Led by Theodor Kostiuk, scientist at NASA's Goddard Space Flight Center in Greenbelt, Maryland, the effort is aimed at giving the scientific community a compact, reproducible and relatively inexpensive telescope that would fit easily inside a CubeSat that measures four inches on a side. .

"No one has been able to make a mirror using a carbon-nanotube resin. The technology is too new to fly in space, and first must go through the various levels of technological advancement," said Peter Chen, a Goddard contractor and president of Lightweight Telescopes, Inc. .

Small satellites, including CubeSats, are playing an increasingly larger role in exploration, technology demonstration, scientific research and educational investigations at NASA. .

These miniature satellites provide a low-cost platform for NASA missions, including planetary space exploration, Earth observations, fundamental Earth and space science and developing science instruments like cutting-edge laser communications, satellite-to-satellite communications and autonomous movement capabilities. .

Kostiuk's team seeks to develop a CubeSat telescope that would be sensitive to the ultraviolet, visible and infrared wavelength bands. .

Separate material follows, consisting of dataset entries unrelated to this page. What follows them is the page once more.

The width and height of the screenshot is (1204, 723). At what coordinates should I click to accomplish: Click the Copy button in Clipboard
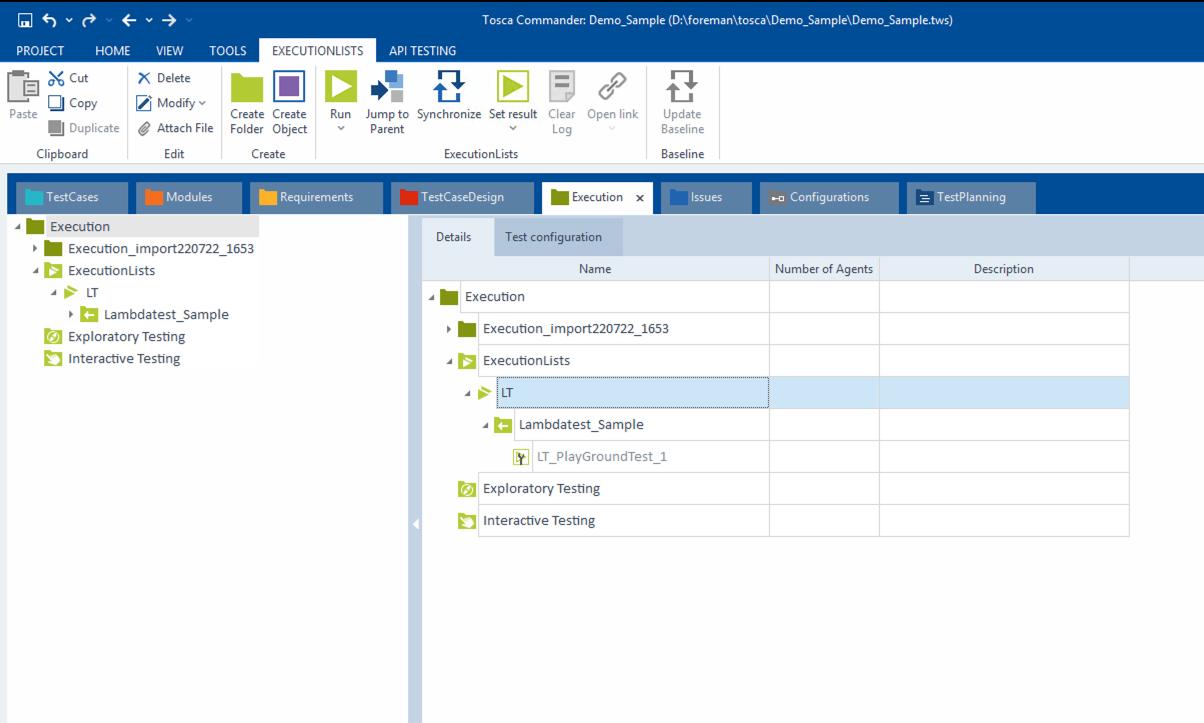73,103
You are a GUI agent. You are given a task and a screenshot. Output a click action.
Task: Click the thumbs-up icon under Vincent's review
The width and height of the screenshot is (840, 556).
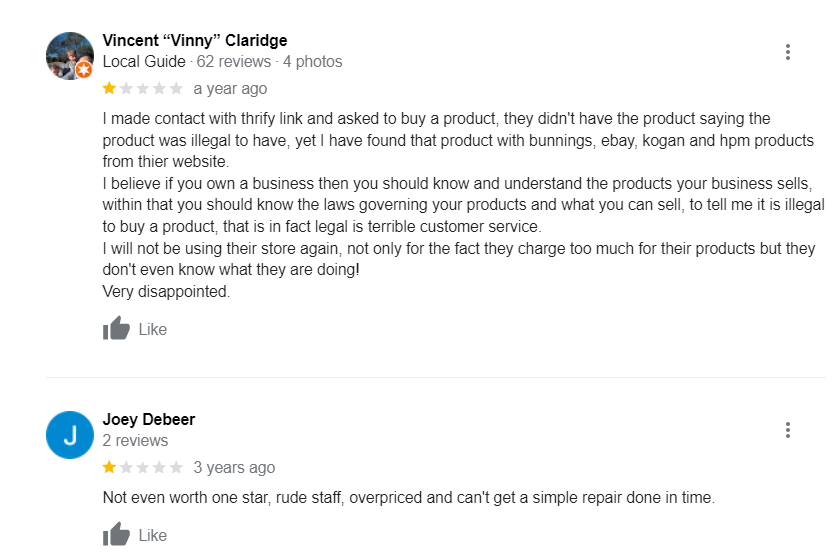[116, 328]
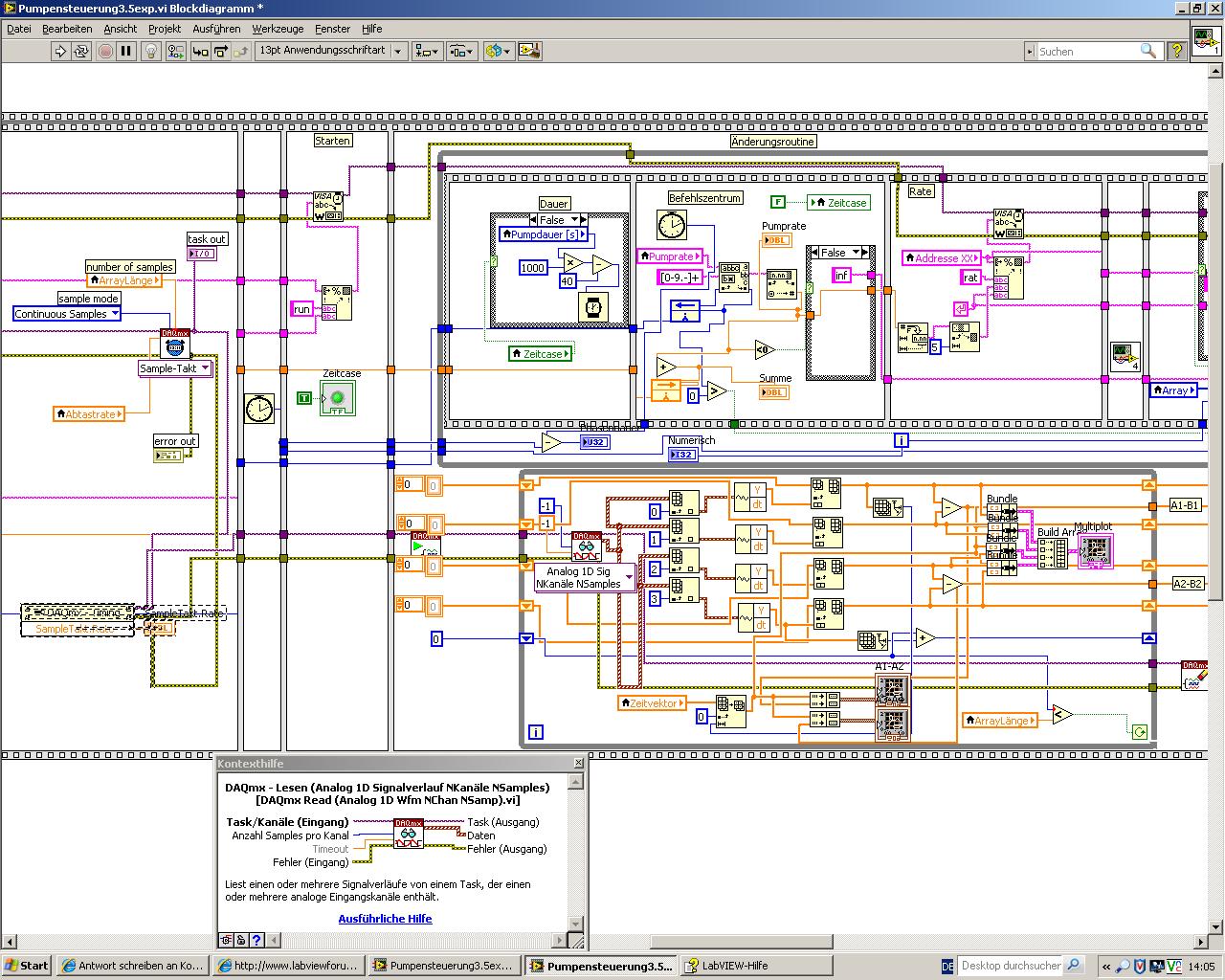Click the Run Continuously toolbar button
1225x980 pixels.
(x=81, y=52)
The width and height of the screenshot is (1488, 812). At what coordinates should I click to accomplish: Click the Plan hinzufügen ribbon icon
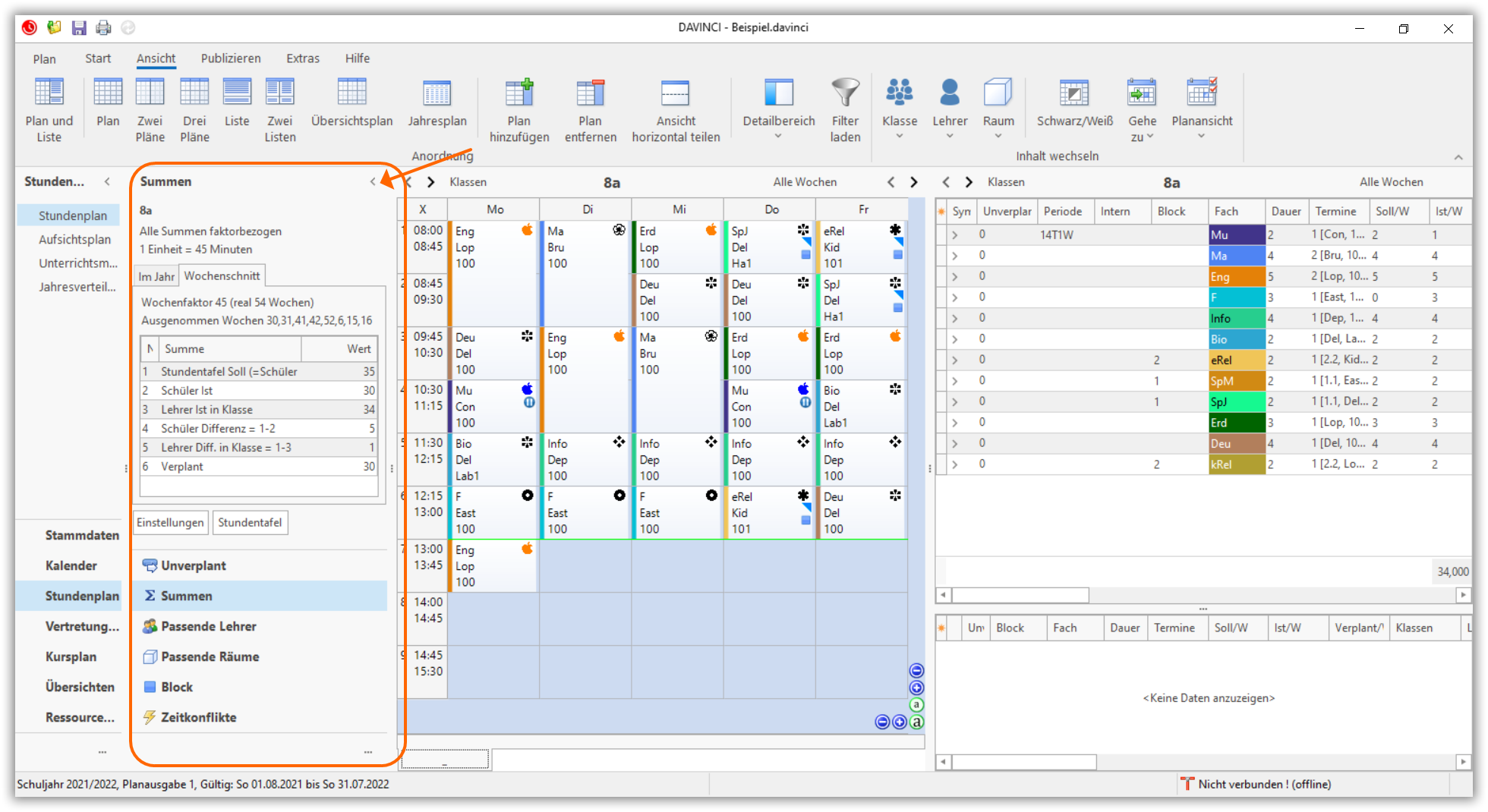519,94
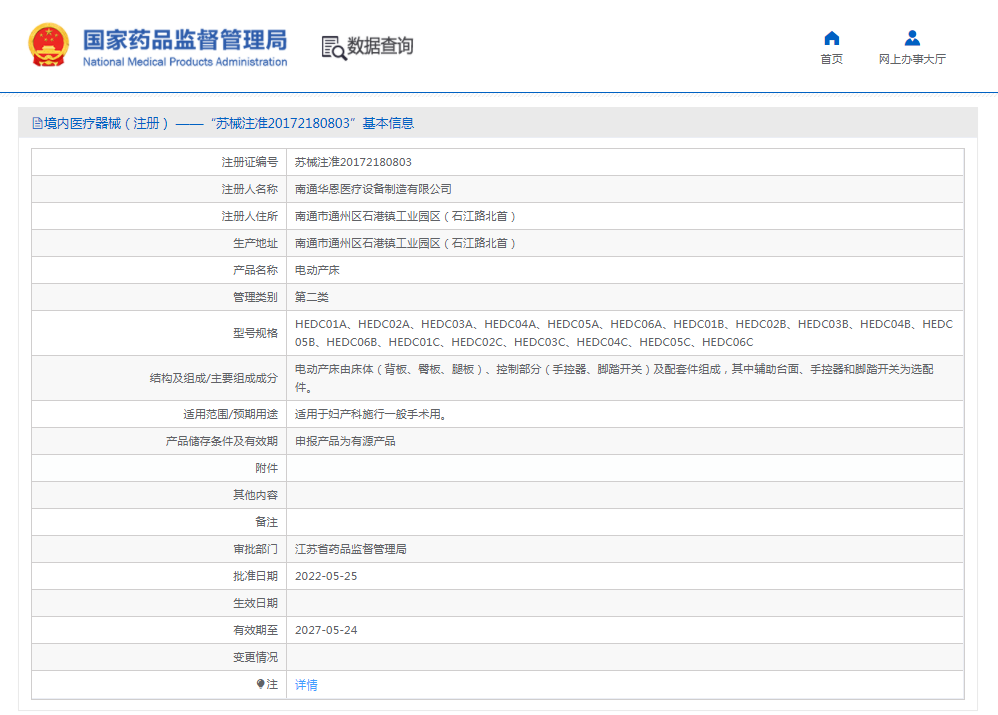Go to 首页 via its text label
998x715 pixels.
click(831, 59)
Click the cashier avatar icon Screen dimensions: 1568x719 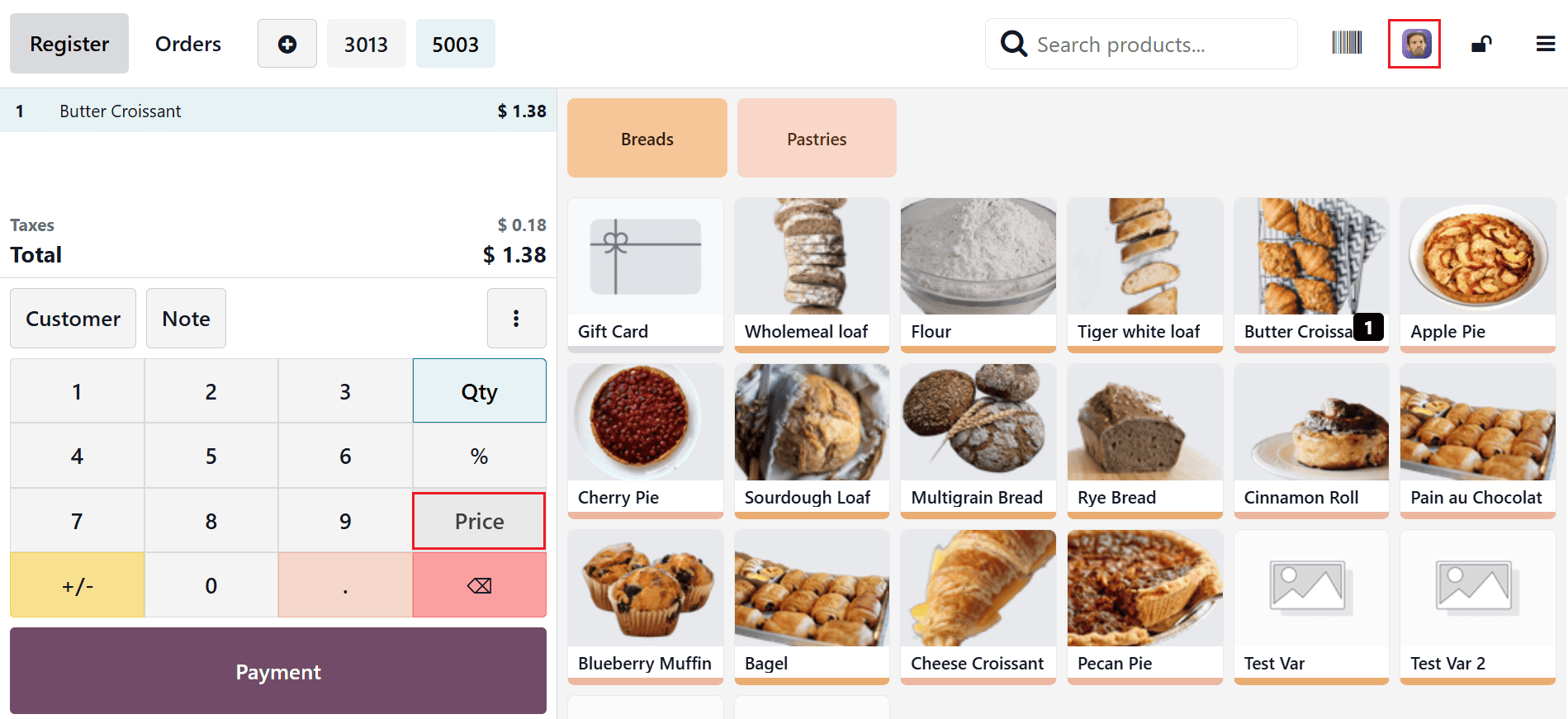[x=1414, y=43]
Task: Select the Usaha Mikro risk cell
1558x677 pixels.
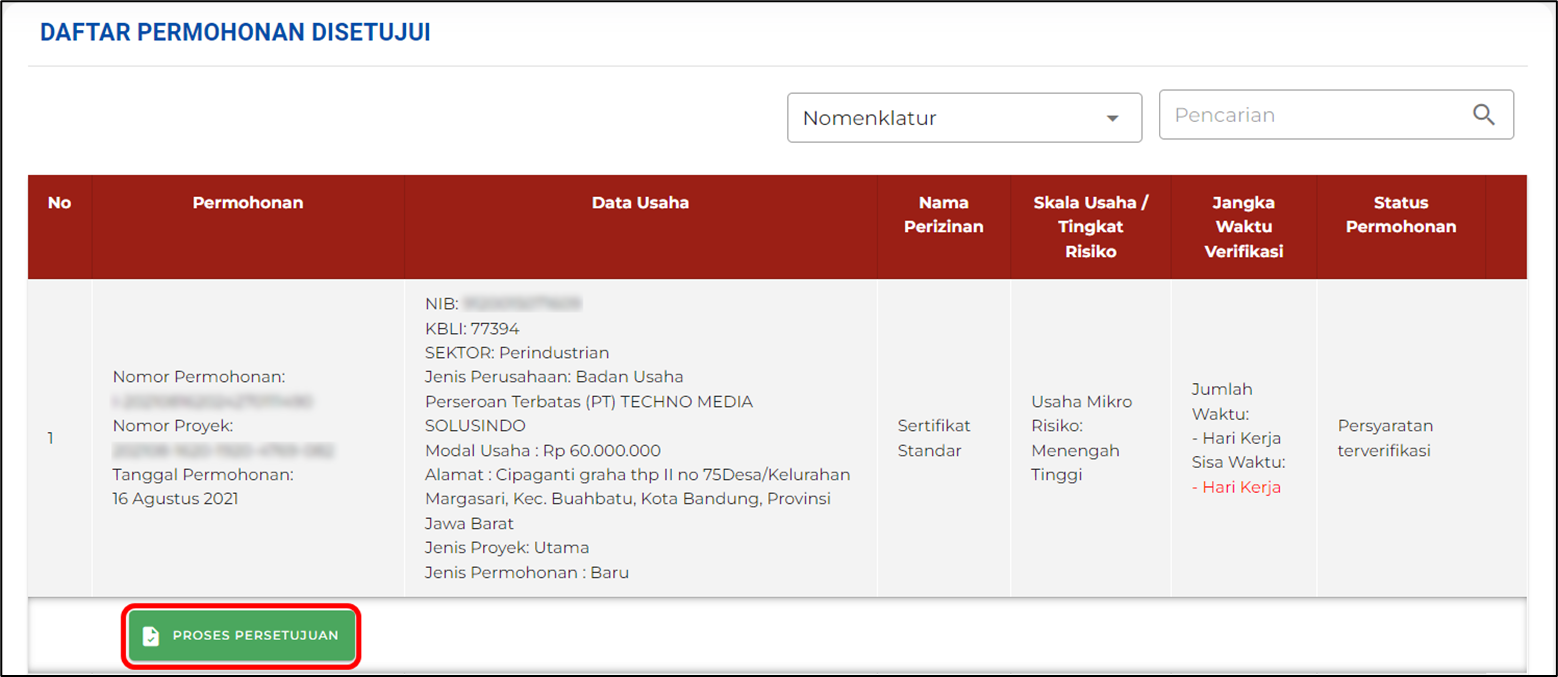Action: coord(1081,402)

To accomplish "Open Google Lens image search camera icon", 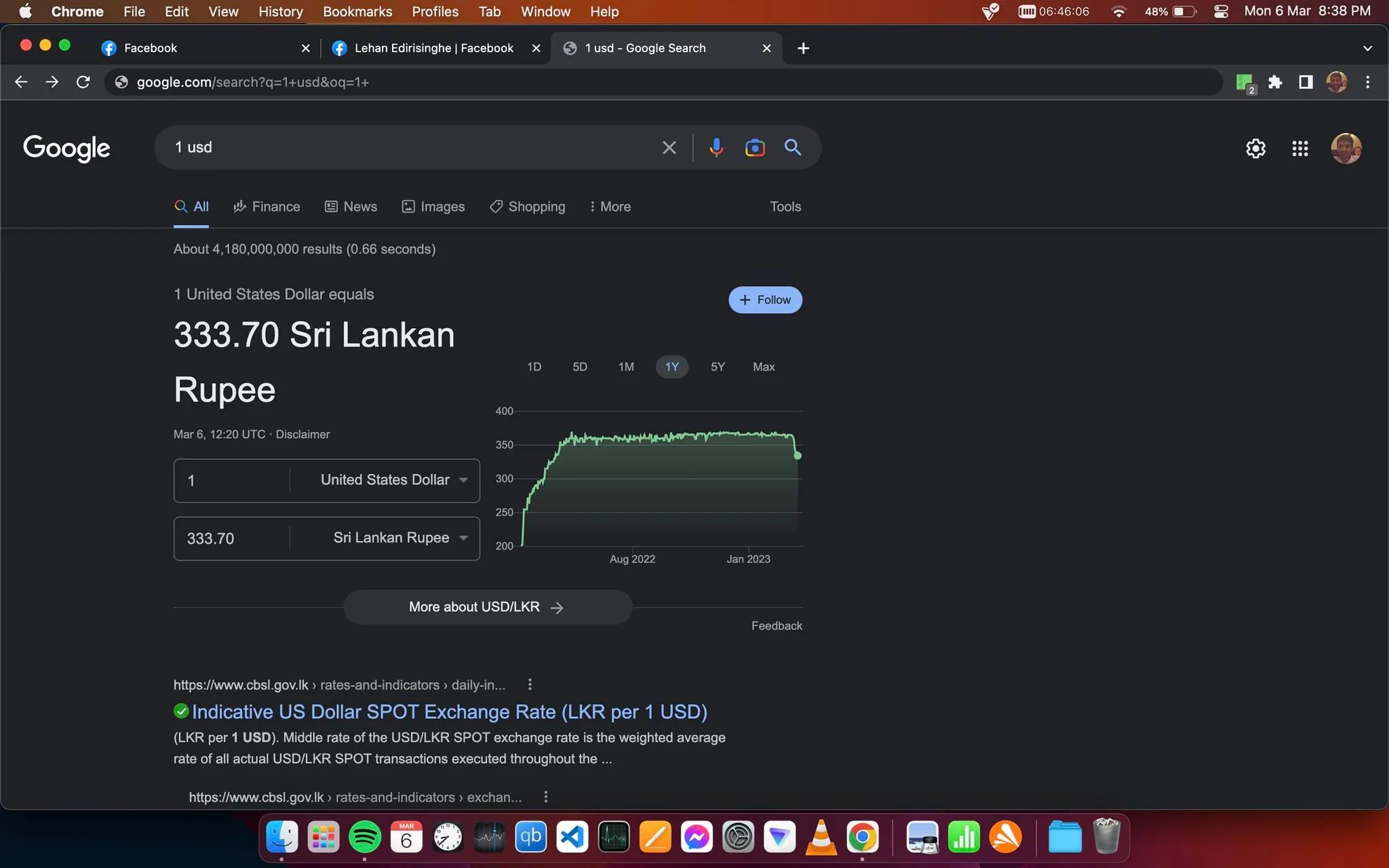I will pyautogui.click(x=755, y=147).
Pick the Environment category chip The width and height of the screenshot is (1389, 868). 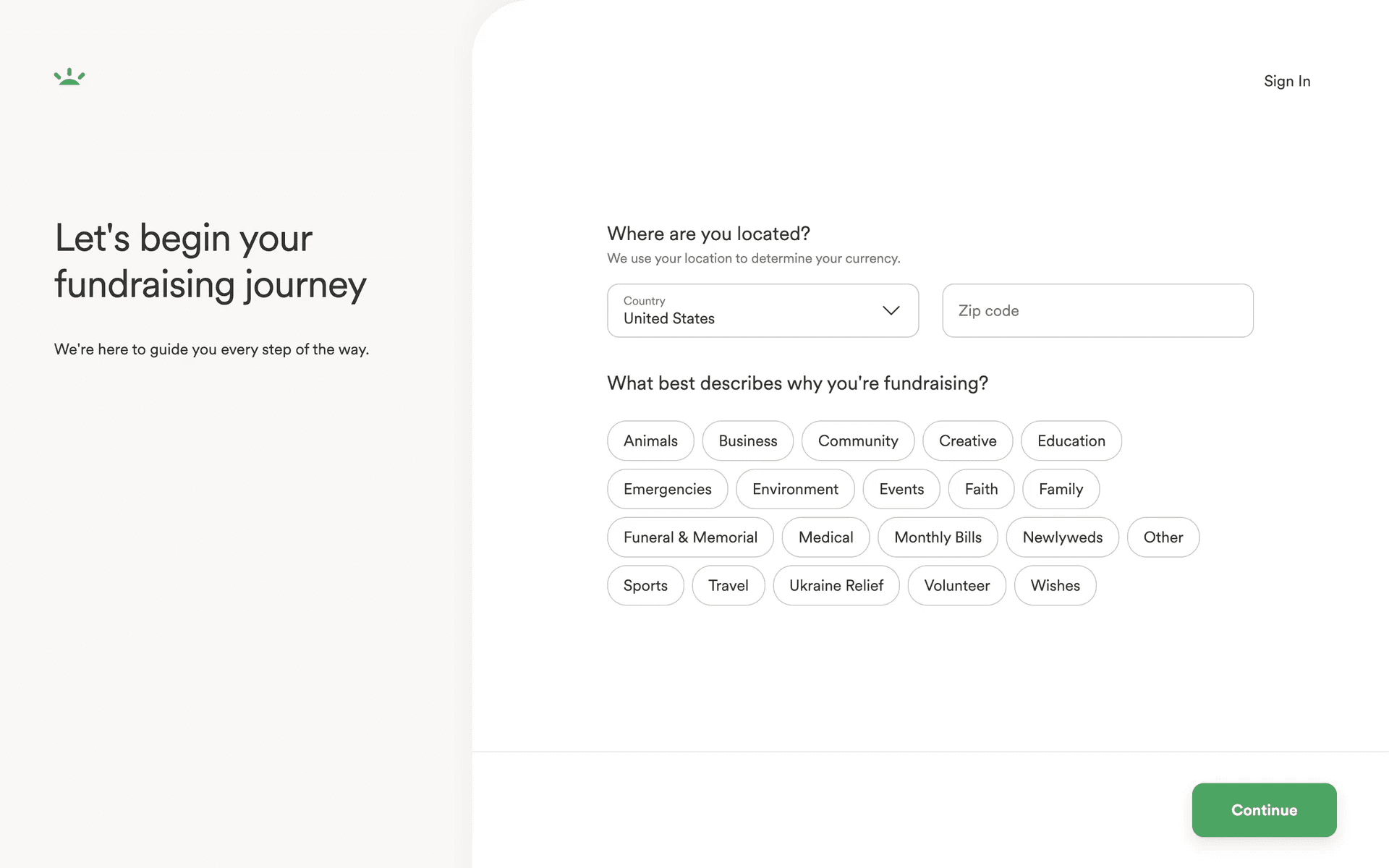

It would be equipped with commercial-off-the-shelf spectrometers and imagers and would be ideal as an "exploratory tool for quick looks that could lead to larger missions," Kostiuk explained in a NASA statement. .

By all accounts, the new-fangled mirror could prove central to creating a low-cost space telescope for a range of CubeSat scientific investigations. .

Unlike most telescope mirrors made of glass or aluminum, this particular optic is made of carbon nanotubes embedded in an epoxy resin. .

To make a mirror, technicians simply pour the mixture of epoxy and carbon nanotubes into a mandrel or mold fashioned to meet a particular optical prescription. .

They then heat the mold to to cure and harden the epoxy.

Once set, the mirror then is coated with a reflective material of aluminum and silicon dioxide.

"This technology can potentially enable very large-area technically active optics in space," Chen added.